Nuestra condición es avatárica, expresada en modo imagen de perfil. Hemos pasado de la imagen en dos planos a la imagen en movimiento, pasando por el selfie, la foto testimonial que da constancia de hechos y lugares y la que refleja emociones, momentos, valores o movimientos con los que empatizamos.
Hemos dejado en dos semanas nuestro culto por el selfie para adquirir un culto por el video, como una nueva forma de querer manifestarnos.
El éxito de Tik Tok, la añoranza por los vines, el sueño del youtuber ha llevado a muchos a colgar su foto interactuando en Zoom o participando en un Hangout.
La imagen es una forma de evidenciar nuestra nueva condición. Implica estar dentro, en la red. Es una forma de expresar nuestro andar concreto por el continente digital.
La red es hoy nuestro espacio doméstico, es nuestra arena pública. Es el lugar de los encuentros.
El mundo entero tiene su espejo ahí: el trabajo, la escuela, los medios de comunicación, la banca, los comercios…
El mundo entero implosionó en la red; ahí estamos evidenciando nuestra capacidad o incapacidad de nombrar y dar sentido al mundo. Amistades, amores y desamores se vuelcan en las pantallas.
Desde la cuarentena, los enamorados han buscado propiciar encuentros que rompan la lógica textual del chat; las video llamadas se han vuelto artilugios de tele transportación. Así se hacen presentes en la oficina, en las comidas familiares, las charlas entre amigos, las fiestas entre adolescentes o los bares simulados en las barras de cocina.

**Lo que se pide:** Según el fragmento sobre la vida en la red, ¿en qué se han convertido las video llamadas desde la cuarentena?

**Datos proporcionados:**
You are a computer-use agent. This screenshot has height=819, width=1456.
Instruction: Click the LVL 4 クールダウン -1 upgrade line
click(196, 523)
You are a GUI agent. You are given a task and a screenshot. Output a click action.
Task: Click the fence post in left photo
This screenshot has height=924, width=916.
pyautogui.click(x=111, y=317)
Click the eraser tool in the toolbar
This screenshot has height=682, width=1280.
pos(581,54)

==

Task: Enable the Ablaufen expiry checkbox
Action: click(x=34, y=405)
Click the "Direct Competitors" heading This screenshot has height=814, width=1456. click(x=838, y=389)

**Resultado de la tarea:** En artilugios de tele transportación.